Le défi reste la lisibilité. Beaucoup d’épargnants ne savent pas exactement ce qu’ils paient : frais de gestion du contrat, frais du fonds sous-jacent, frais d’arbitrage. L’AMF appelle à une clarté renforcée sur ce qui est réellement facturé. Un bon réflexe : demander à votre assureur ou gestionnaire le détail complet des frais avant de souscrire ou d’arbitrer.
Livret A à 1,2 %, LEP à 2,5 % dès le 1er février 2026
Les taux des livrets réglementés baissent à nouveau. Selon le ministère de l’Économie et des Finances, le Livret A passe de 1,7 % à 1,2 % à compter du 1er février 2026. Le Livret d’épargne populaire (LEP) recule de 2,7 % à 2,5 %. Ces deux produits avaient déjà subi deux baisses successives en février puis en août 2025.

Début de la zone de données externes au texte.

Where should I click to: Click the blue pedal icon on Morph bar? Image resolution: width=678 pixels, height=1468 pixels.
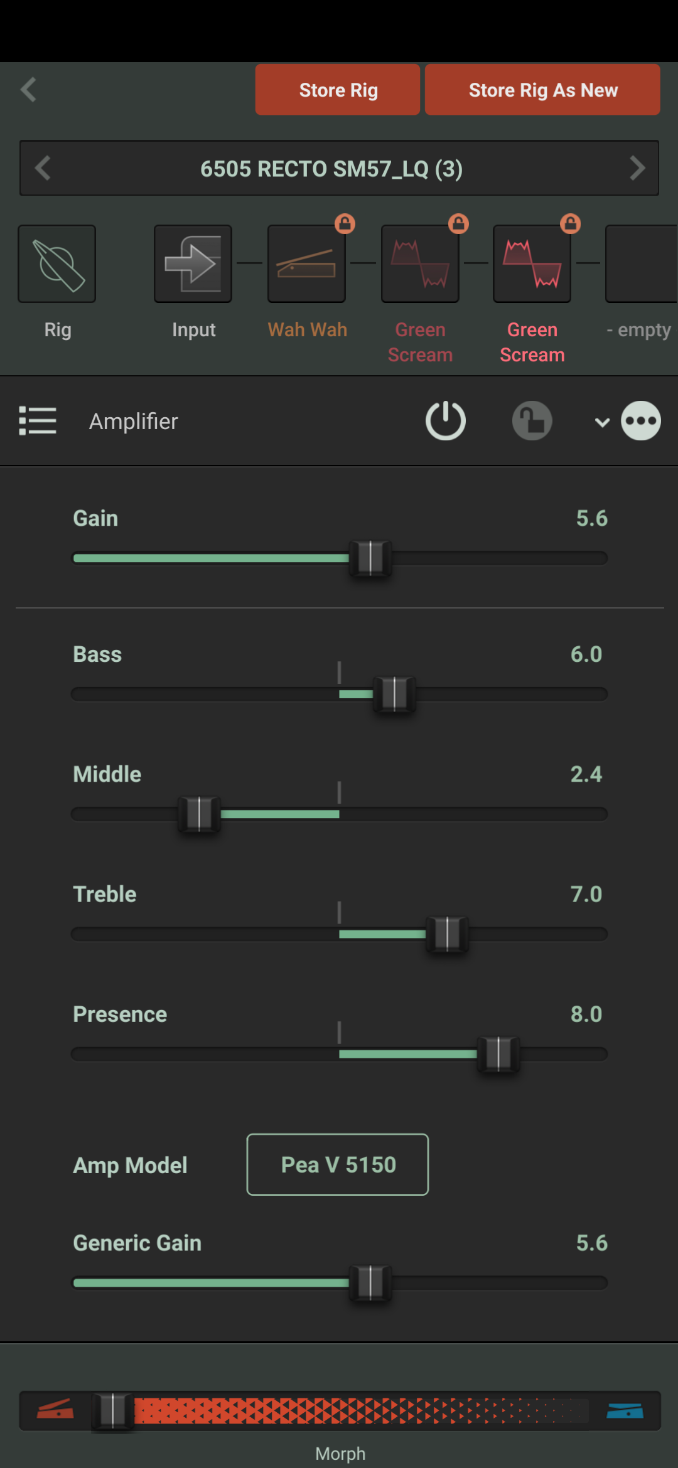[x=625, y=1410]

Taux des livrets réglementés au 1er février 2026
- Livret A : 1,2 %
- LEP : 2,5 %
- LDDS : 1,2 %
- Livret Jeune : 1,2 % (minimum garanti)
Source : Service Public
Le LEP conserve un avantage grâce au « coup de pouce » décidé par la Banque de France. Sans cet ajustement, le taux réglementaire aurait dû tomber à 1,9 %. Le gouverneur de la Banque de France justifie ce soutien par les conditions d’éligibilité strictes du LEP, qui en font le véritable support de l’épargne populaire.

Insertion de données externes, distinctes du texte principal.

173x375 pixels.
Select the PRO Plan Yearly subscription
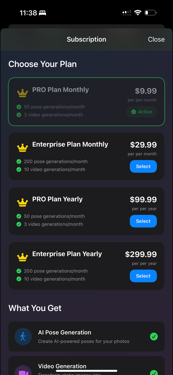(x=143, y=221)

Pour les titulaires d’un LEP, ce taux de 2,5 % reste le meilleur rendement garanti disponible sans risque en 2026. Le plafond de versement est fixé à 10 000 euros, et l’éligibilité dépend du revenu fiscal de référence. Un couple avec deux enfants peut en bénéficier si son revenu fiscal de référence ne dépasse pas environ 30 000 euros, selon les plafonds en vigueur.
Fonds euros d’assurance-vie : 2,63 % en moyenne en 2024, quelle perspective pour 2026
Les fonds euros des contrats d’assurance-vie individuels ont affiché un rendement moyen de 2,63 % net de frais de gestion sur encours et avant prélèvements sociaux en 2024, selon l’ACPR. C’est une hausse de 3 points de base par rapport à 2023 (2,60 %).
Avec la baisse des taux longs et le recul des rendements obligataires, les assureurs peinent à maintenir ce niveau de performance. Les nouveaux contrats imposent de plus en plus un adossement en unités de compte : 20 %, 30 %, parfois 50 % minimum. L’accès à un fonds euros pur à 100 % devient rare.
L’arbitrage ici : un fonds euros à 2,6 % net de frais de gestion, c’est environ 2,2 % après prélèvements sociaux de 17,2 %. Un Livret A à 1,2 %, c’est 1,2 % net d’impôt (exonération totale). Le fonds euros garde l’avantage en rendement, mais il faut accepter l’illiquidité relative (délai de rachat) et souvent une part d’unités de compte.
Pour un épargnant de 55 ans avec 150 000 euros à placer, une répartition 70 % fonds euros, 30 % unités de compte (ETF actions monde) permet de viser 3 % à 4 % net sur cinq ans, tout en conservant la garantie partielle du capital. Mais l’essentiel reste la transparence des frais : entre un contrat en ligne à 0,5 % de frais de gestion annuels et un contrat bancaire traditionnel à 1 %, l’écart peut représenter 7 500 euros sur dix ans pour un capital de 150 000 euros.
Les informations contenues dans cet article sont fournies à titre indicatif et ne constituent pas un conseil en investissement, fiscal ou juridique personnalisé. Consultez un professionnel qualifié avant toute décision patrimoniale.